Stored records
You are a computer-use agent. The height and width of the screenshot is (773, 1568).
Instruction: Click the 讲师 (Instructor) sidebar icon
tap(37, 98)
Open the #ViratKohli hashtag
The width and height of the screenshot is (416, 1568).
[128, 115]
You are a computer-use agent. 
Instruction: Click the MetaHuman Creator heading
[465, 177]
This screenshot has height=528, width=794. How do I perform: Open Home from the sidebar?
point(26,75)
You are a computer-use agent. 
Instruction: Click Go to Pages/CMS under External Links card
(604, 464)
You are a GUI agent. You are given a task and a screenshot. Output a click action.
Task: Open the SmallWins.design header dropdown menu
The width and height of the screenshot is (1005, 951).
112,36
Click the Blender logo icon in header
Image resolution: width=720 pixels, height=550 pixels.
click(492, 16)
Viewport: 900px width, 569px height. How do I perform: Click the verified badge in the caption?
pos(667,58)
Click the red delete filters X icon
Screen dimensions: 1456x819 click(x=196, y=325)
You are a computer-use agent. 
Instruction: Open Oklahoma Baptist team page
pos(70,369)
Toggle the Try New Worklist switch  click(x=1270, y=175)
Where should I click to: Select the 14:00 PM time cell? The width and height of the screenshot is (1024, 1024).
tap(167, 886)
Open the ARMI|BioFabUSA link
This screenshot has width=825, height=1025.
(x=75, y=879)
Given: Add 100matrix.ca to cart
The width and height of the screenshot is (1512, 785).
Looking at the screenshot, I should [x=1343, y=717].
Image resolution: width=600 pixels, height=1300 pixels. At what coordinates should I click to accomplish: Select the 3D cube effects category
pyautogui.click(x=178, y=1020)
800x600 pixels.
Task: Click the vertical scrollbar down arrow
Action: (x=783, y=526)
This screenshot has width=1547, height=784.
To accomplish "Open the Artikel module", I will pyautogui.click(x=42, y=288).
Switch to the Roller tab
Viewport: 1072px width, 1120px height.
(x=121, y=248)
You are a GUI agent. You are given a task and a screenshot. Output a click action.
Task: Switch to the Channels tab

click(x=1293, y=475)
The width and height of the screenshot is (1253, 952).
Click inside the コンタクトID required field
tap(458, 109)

> _PROBLEM TO WORK ON_
Restate every record word for word.

> _RESPONSE TO THE TASK_
You are a computer-use agent. The height and width of the screenshot is (773, 1568).
Instruction: Click the 讲师 (Instructor) sidebar icon
tap(37, 98)
Open the #ViratKohli hashtag
The width and height of the screenshot is (416, 1568).
[128, 115]
You are a computer-use agent. 
Instruction: Click the MetaHuman Creator heading
[465, 177]
This screenshot has height=528, width=794. How do I perform: Open Home from the sidebar?
point(26,75)
You are a computer-use agent. 
Instruction: Click Go to Pages/CMS under External Links card
(604, 464)
You are a GUI agent. You are given a task and a screenshot. Output a click action.
Task: Open the SmallWins.design header dropdown menu
The width and height of the screenshot is (1005, 951).
112,36
Click the Blender logo icon in header
Image resolution: width=720 pixels, height=550 pixels.
click(492, 16)
Viewport: 900px width, 569px height. How do I perform: Click the verified badge in the caption?
pos(667,58)
Click the red delete filters X icon
Screen dimensions: 1456x819 click(x=196, y=325)
You are a computer-use agent. 
Instruction: Open Oklahoma Baptist team page
pos(70,369)
Toggle the Try New Worklist switch  click(x=1270, y=175)
Where should I click to: Select the 14:00 PM time cell? The width and height of the screenshot is (1024, 1024).
tap(167, 886)
Open the ARMI|BioFabUSA link
This screenshot has width=825, height=1025.
(x=75, y=879)
Given: Add 100matrix.ca to cart
The width and height of the screenshot is (1512, 785).
Looking at the screenshot, I should [x=1343, y=717].
Image resolution: width=600 pixels, height=1300 pixels. At what coordinates should I click to accomplish: Select the 3D cube effects category
pyautogui.click(x=178, y=1020)
800x600 pixels.
Task: Click the vertical scrollbar down arrow
Action: (x=783, y=526)
This screenshot has width=1547, height=784.
To accomplish "Open the Artikel module", I will pyautogui.click(x=42, y=288).
Switch to the Roller tab
Viewport: 1072px width, 1120px height.
(x=121, y=248)
You are a GUI agent. You are given a task and a screenshot. Output a click action.
Task: Switch to the Channels tab

click(x=1293, y=475)
The width and height of the screenshot is (1253, 952).
Click inside the コンタクトID required field
tap(458, 109)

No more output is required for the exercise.